Intel would mandates/sternly/strongly request that vendors remove the feature ASAP, and only allow for re-enablement on future workstation class motherboards. This is what is happening at this very moment with ECC support on Alder Lake. If your motherboard is sporting the w680 chipset, the i7 12700k supports the full suite of ECC related features, but on any other chipset, those features are disabled. Speculation was that on W series you would have an explicit option for AVX512 enablement with platform validation.

Option 3:

Intel mandates/sternly/strongly requests that all vendors remove the feature ASAP, creates new microcode revisions that explicitly disables the feature upon loading, pushes that firmware/MC as part of the Linux and Windows updates up streaming efforts to have up to date microcode (broadly speaking a good thing). That MC is then auto loaded on top of whatever “normal” MC is built into your MBs system. After all those tools are in place, also decide that it isn’t enough, and have the fabs create a new lithographic to explicitly fuse off the execution port so that, no matter what trickery/clever work devs/enthusiast put in, the platform stays exactly as technical marketing envisioned

Can you guess what option they chose?

Dramatic tension.

More dramatic tension.

MORE DRAMATIC TENSION.

If it wasn’t obvious, it was 3. To put it kindly, it was “silly”.

Intel Folks, this part is for you

Side Bar: Intel folks that may be reading this, I love you, the work you do, and the amazing contributions to openness and FOSS in general.

But this was a questionable choice at best, and though I haven't said it myself, it has been characterized as an "ass backward decision."

It hurt workstation users who haven’t been properly served in years. You’ve pushed them towards AMDs Threadripper to get their work done.

11th gen was bad, let’s not go there, and Ice Lake-W is a server product rebadged as a workstation chip if we aren’t kidding ourselves.

The decision hurt the emulator community who thrived off AVX512 chips at the low to medium end, not for the large registers, but for the masking capabilities. These allowed for massive performance uplifts when simulating platforms like the PS3, finally allowing people to experience their favourite games on what may be their favourite platform.

It hurt the student gamer community trying to get started in modern development. Students to whom I wanted to recommend a modern development platform with modern instruction sets were stuck getting 11th gen at best. I think we can agree it wasn’t Intel’s best showing. Tiger lake mobile was a good step. Side to the side bar, why in the world are there three different “11th” gen chips? Tiger Lake, Ice Lake and Rocket Lake are all “11th Gen”, and it’s a mess.

There’s a plethora of issues that I’m sure played into the decision. In favour of removing the feature would be Intel stability reputation. Another is that Intel was already receiving criticism on Hybrid architecture due to scheduler issues in Windows 10, 11 and to a smaller extent the Linux community.

Some reviewers had come out in favour of disabling ecores in general, even without the AVX512 angle, mainly due to early scheduler teething issues. The thinking may have been that “for those on the fence, another feature may have tipped the balance”.

» Information supplied
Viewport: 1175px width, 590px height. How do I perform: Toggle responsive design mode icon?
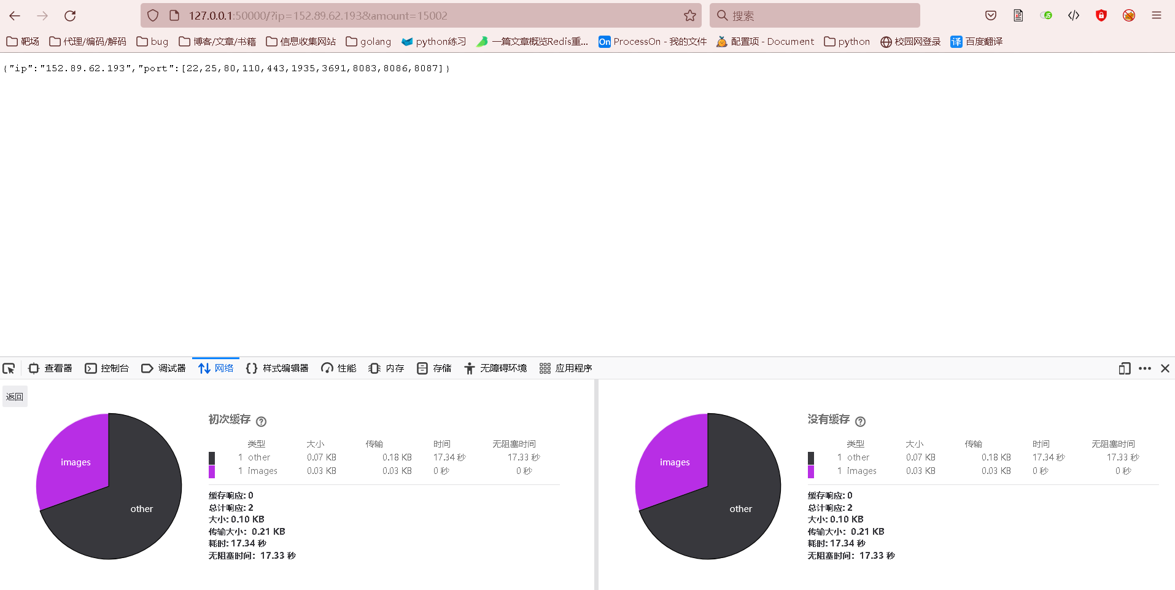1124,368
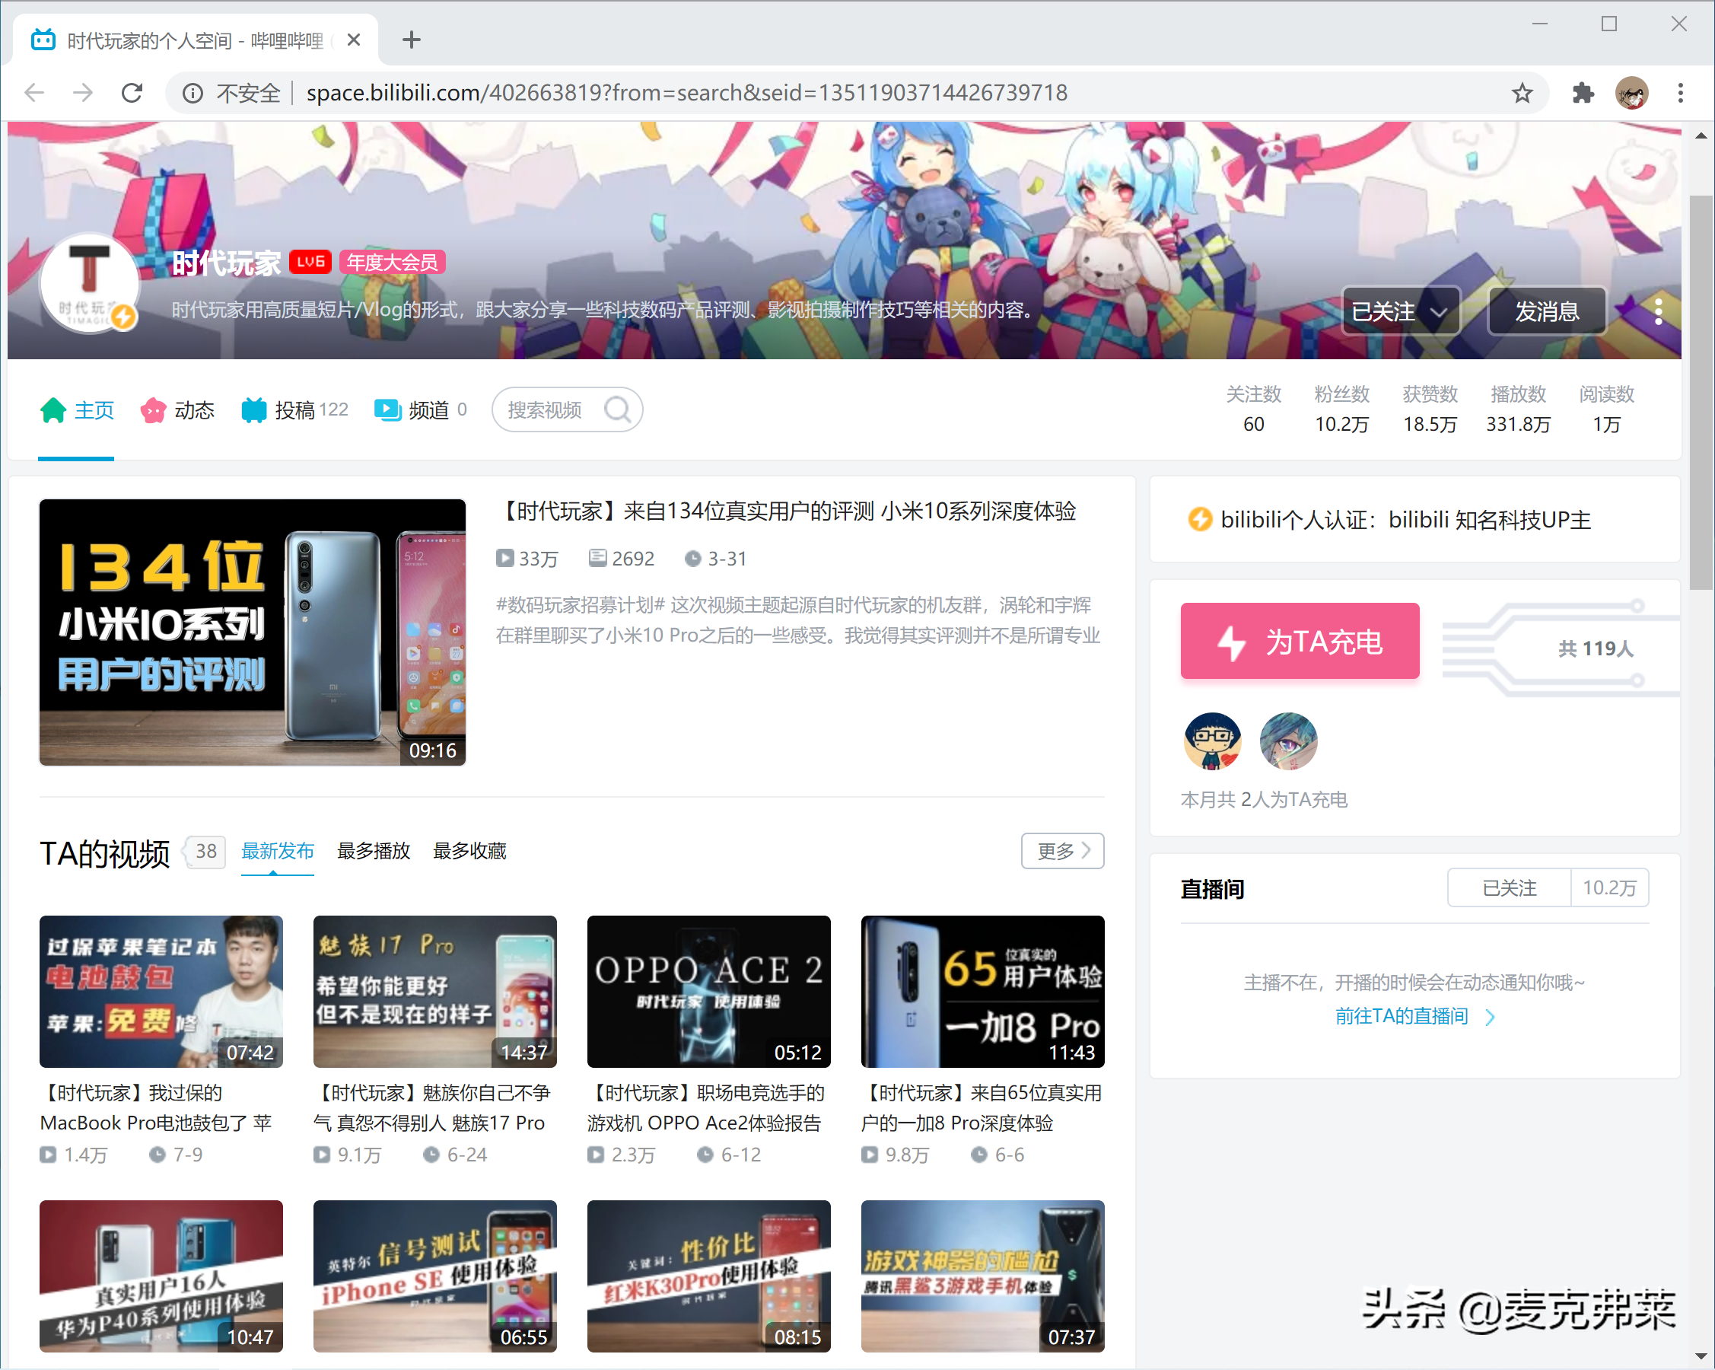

» Task
Do these statements agree with the text about Intel's AVX512 decision above? Answer yes or no for each, and quote the deciding words from the text. (a) On the i7 12700k, the ECC features work only with the w680 chipset. (b) The emulator community valued AVX512 chips mainly for their large registers. (c) The writer personally called the decision "ass backward."

» Final result
(a) Yes: "If your motherboard is sporting the w680 chipset, the i7 12700k supports the full suite of ECC related features, but on any other chipset, those features are disabled."
(b) No: "not for the large registers, but for the masking capabilities."
(c) No: "though I haven't said it myself, it has been characterized as an "ass backward decision.""